Another year has come and gone and for the next 350 (or so) days we will be complaining about the weather or the economy. It’s a new year and our hopes are high.

As always I’m left with a pile of things I was planning to write about, questions to be answered, and photos that didn’t find a home in this weekly column. Today, the first day of below zero temperatures since near a year ago seems like a good day to begin to empty that “to be done” bin.

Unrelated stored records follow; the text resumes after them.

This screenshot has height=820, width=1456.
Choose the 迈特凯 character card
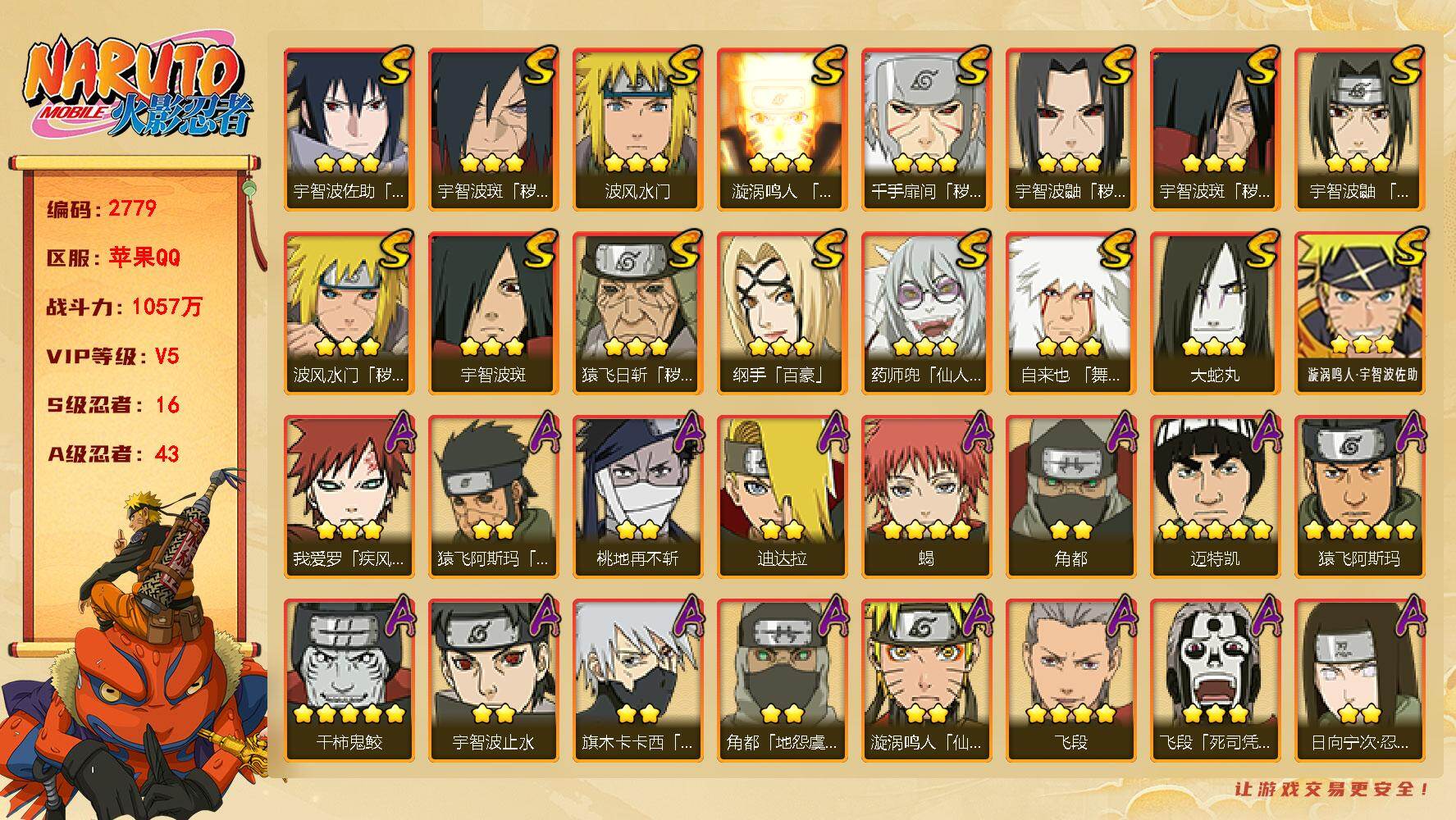(x=1215, y=497)
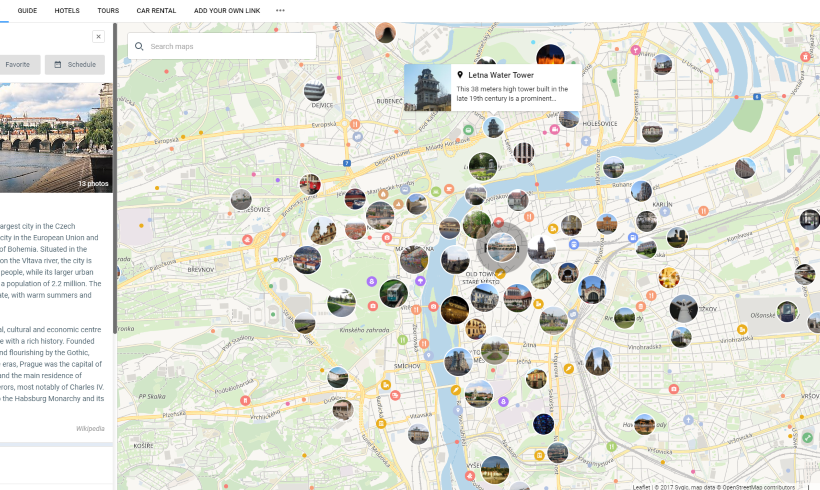Viewport: 820px width, 490px height.
Task: Mark Prague with the Favorite button
Action: 18,64
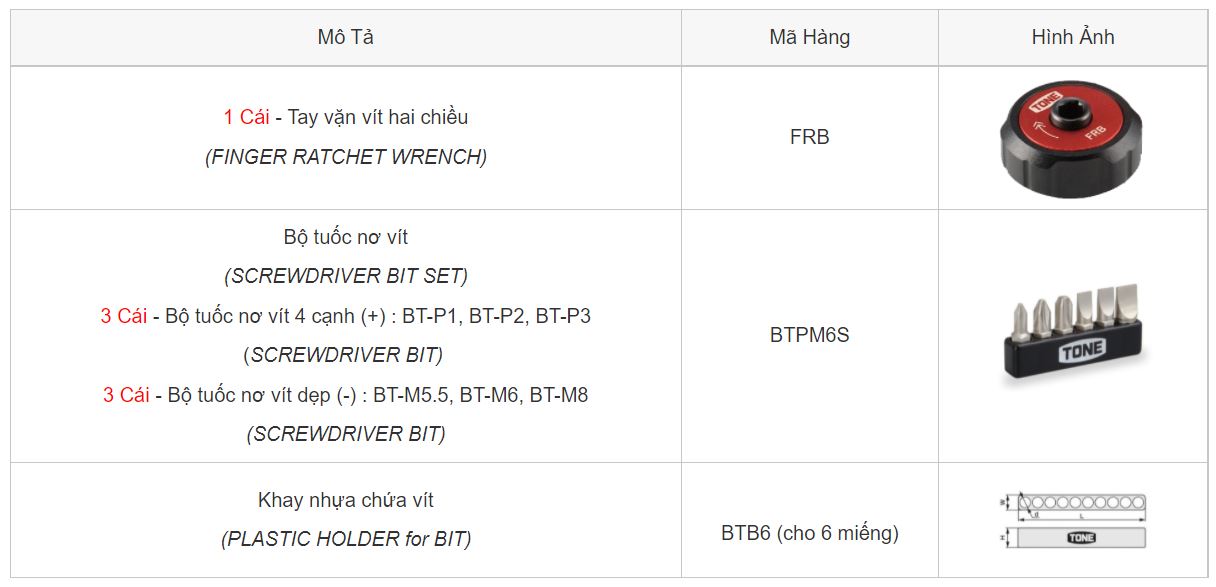This screenshot has width=1216, height=587.
Task: Click the "Bộ tuốc nơ vít" heading text
Action: (346, 237)
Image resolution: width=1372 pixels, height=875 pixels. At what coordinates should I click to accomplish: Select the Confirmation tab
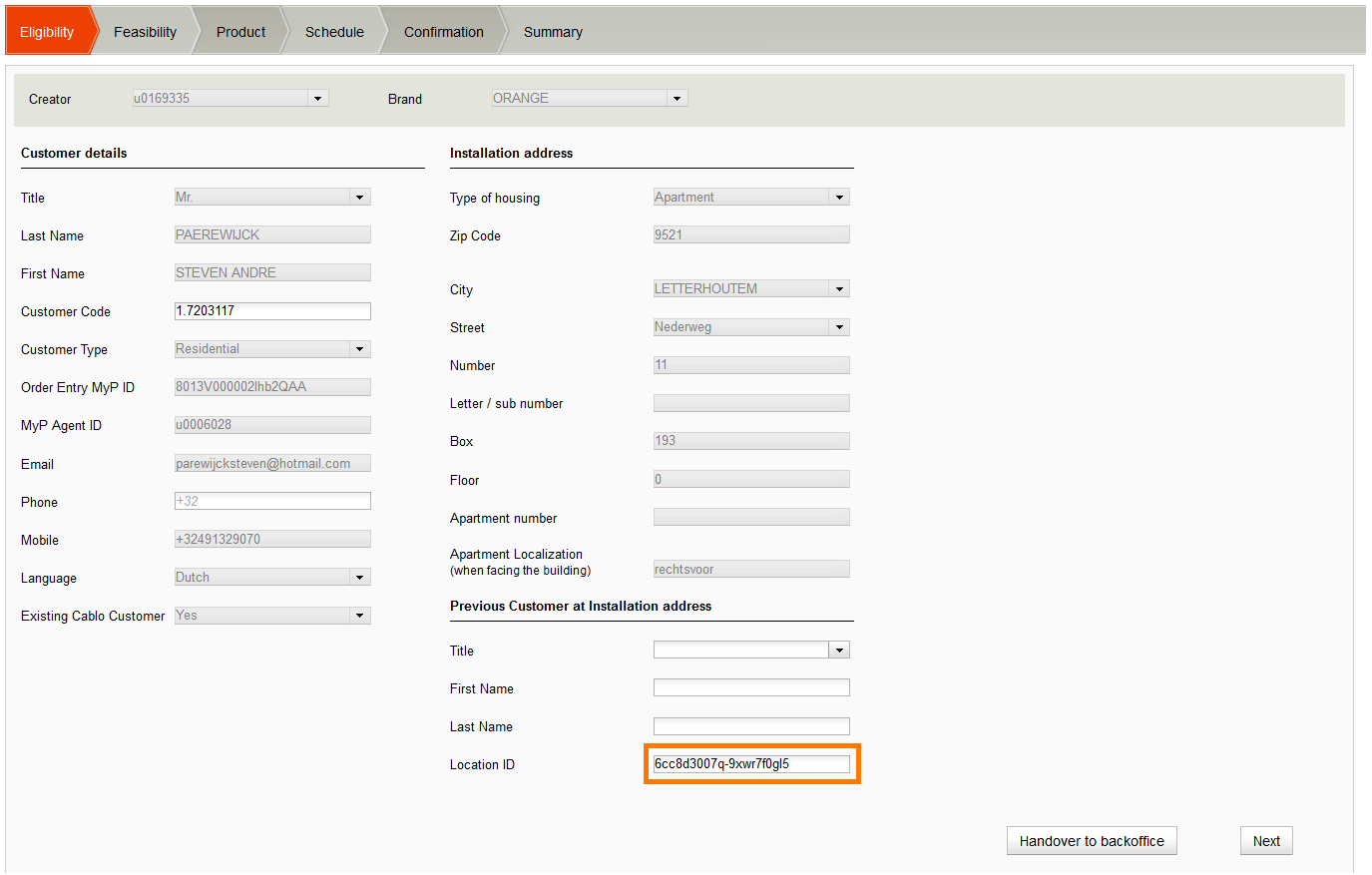pyautogui.click(x=443, y=32)
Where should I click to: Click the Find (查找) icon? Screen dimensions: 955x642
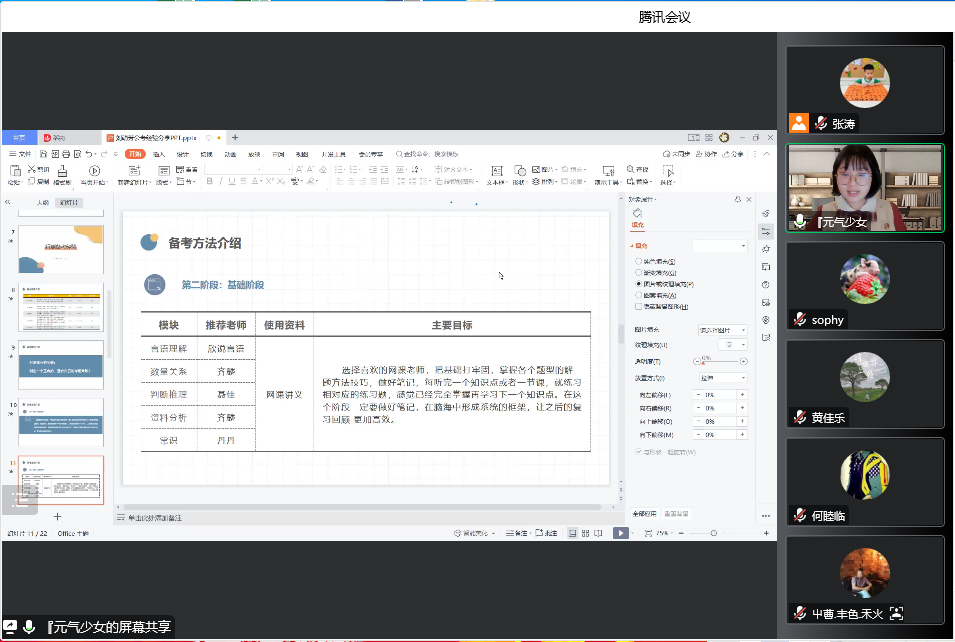[632, 170]
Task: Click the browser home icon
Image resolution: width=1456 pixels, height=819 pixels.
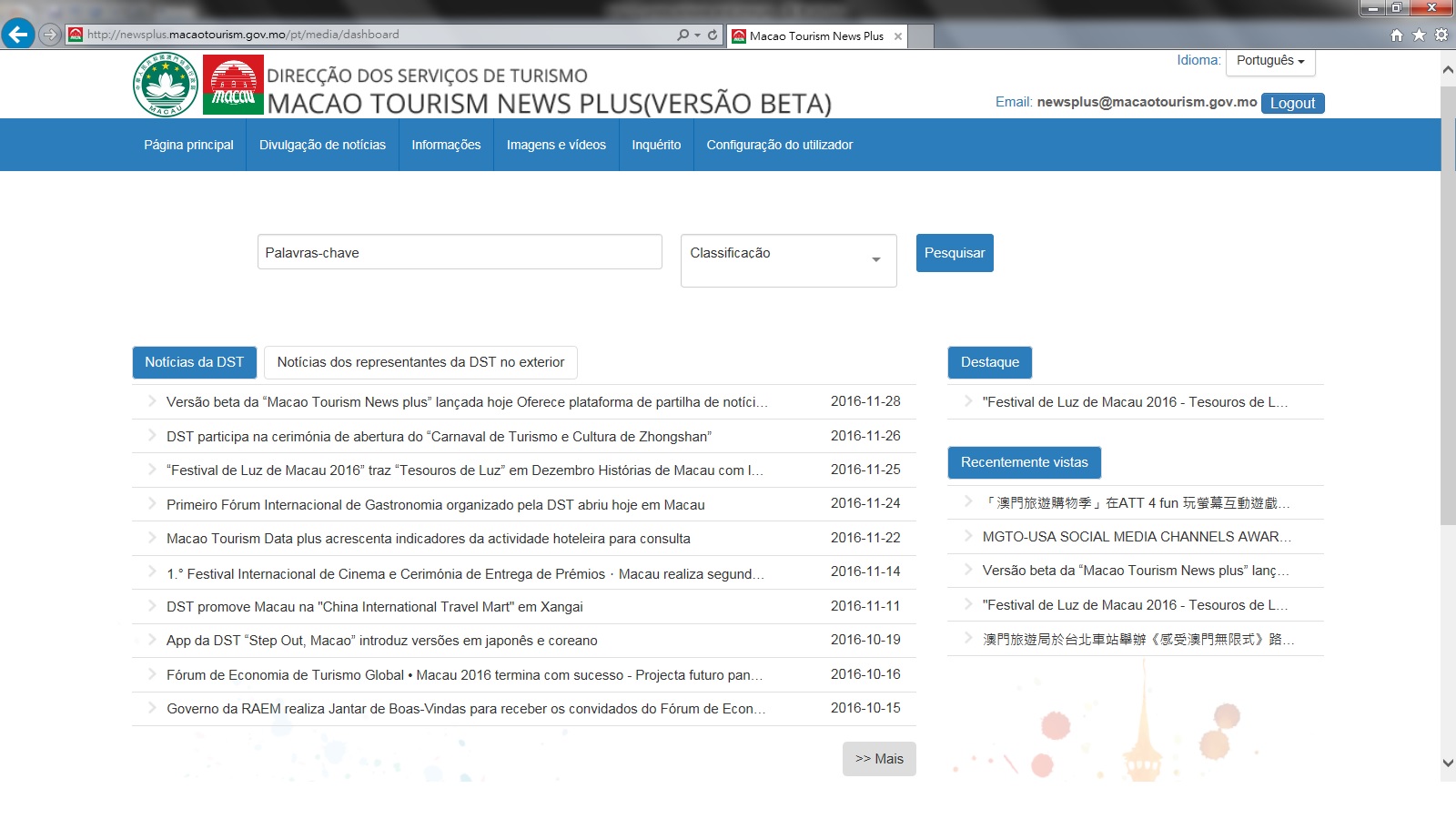Action: tap(1397, 35)
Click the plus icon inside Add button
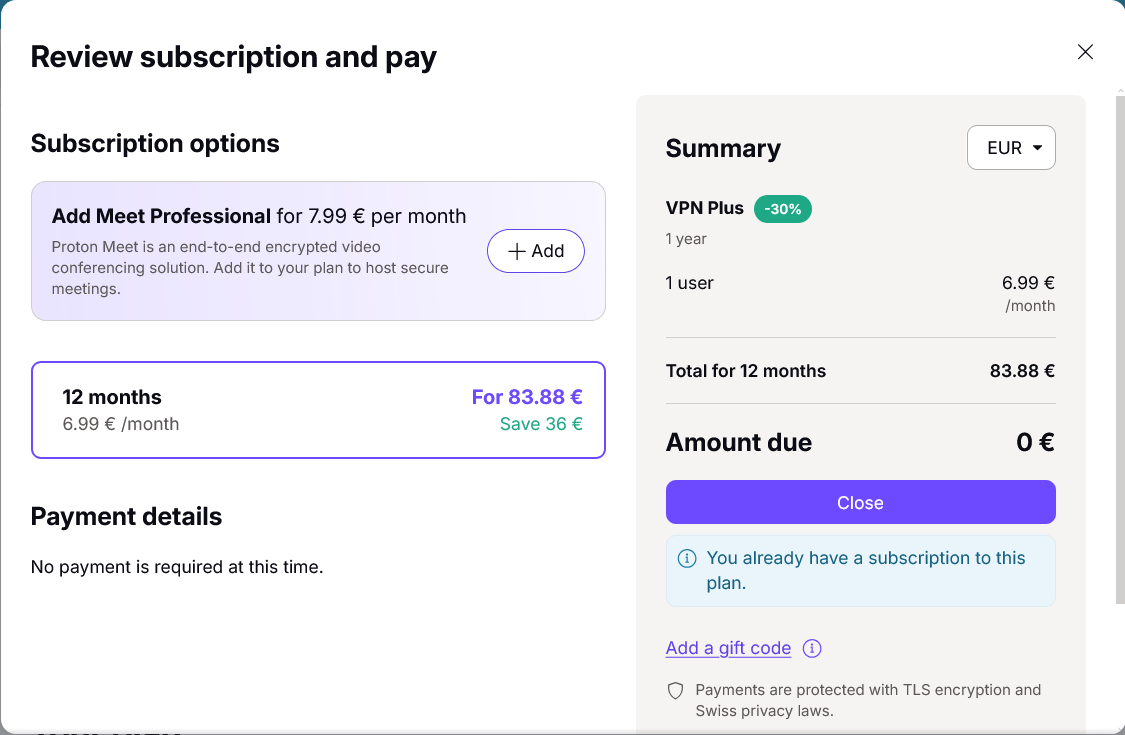1125x735 pixels. coord(517,251)
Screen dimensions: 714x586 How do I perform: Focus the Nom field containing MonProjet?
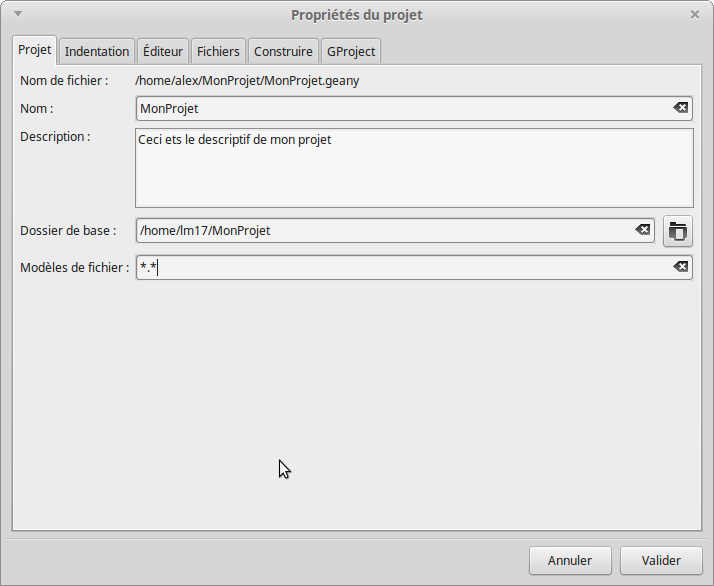click(400, 108)
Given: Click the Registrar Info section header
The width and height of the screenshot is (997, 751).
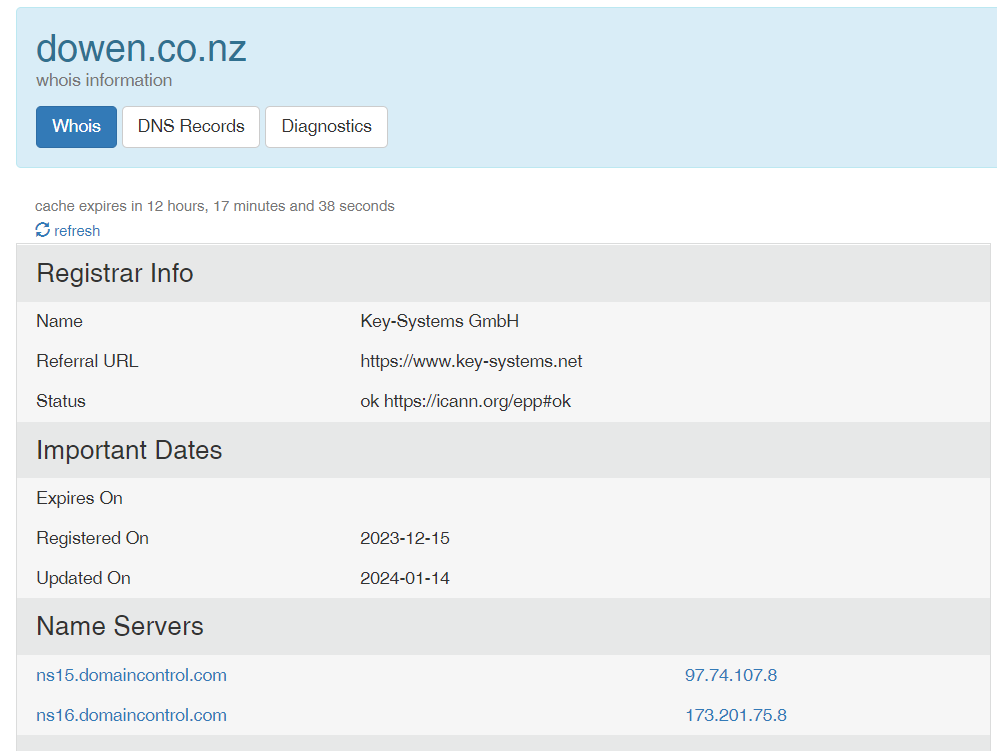Looking at the screenshot, I should click(115, 273).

Cows coming home for milking time on the Truttman Dairy near New Glarus, Wis.

C’m Boss

The phrase “waiting until the cows come home” was often used in conversations when dairy herds were small and spent the summer days grazing in a pasture far from the barn. They came home for milking when you called “C’m Boss, C’m Boss” and the boss cow got the urge to answer the call and lead the herd, all in line, back to the barn. In conversation it meant your wait might be awhile or longer as the cows were never in a hurry.

A finished silage pile with plastic and tires in place.

Why tires? A a common question

Why are there piles of rubber tires stacked alongside the silage piles being made with tractors running up and down the pile?

The piles of silage are being packed by tractors to create an air-free stack of corn or other forage for winter cattle feed. After the pile is complete it is covered by thick plastic and then stabilized with tires (often truck tires) usually sliced into halves. The purpose is to keep the plastic firm and tight to keep air out and prevent spoilage. 

The driver injects manure into the soil through the use of a drag line system. The manure is piped from the storage system miles away using a hose.

What is that?

One will often see a tractor hitched to a big hose working in a field.. What they doing is a question that mystifies many. Chances are it is a manure irrigation operation where the liquid manure is being pumped from a farm lagoon perhaps a mile or two (or more) away. The liquid comes through a hose, under roads, through culverts powered by pumps and inserted into the soil by the unit attached to the tractor. (It works!)

A slotted floor in the new freestall barn at the Hinchley Dairy, Cambridge.

What is a slotted floor in farm barns?

Most people (including some dairy producers) are unfamiliar with what are called slotted floors in livestock buildings. The segments of pre-stressed concrete are made with slots about 1 inch wide, the idea being that liquid manure will drop down into the basement (or lagoon) and be treated as a manure holding area and periodically hauled out. Such floors are mainly used in free stall barns in Wisconsin. The Wieser Company of Maiden Rock is well known for such construction.

Direct tanker loading is common on large farms where the milk from the cows is cooled rapidly and loaded immediately onto a tanker trailer.

Tankers by the barn?

By now most folks have noticed two, three or more semi trailer milk tankers backed up to dairy barns. "Why are they there?" they ask. Of course, they are there to haul milk to the milk processor. The larger producers have found it more profitable to install milk coolers in the barn and immediately pump it into a tanker than to go from bulk tank to truck.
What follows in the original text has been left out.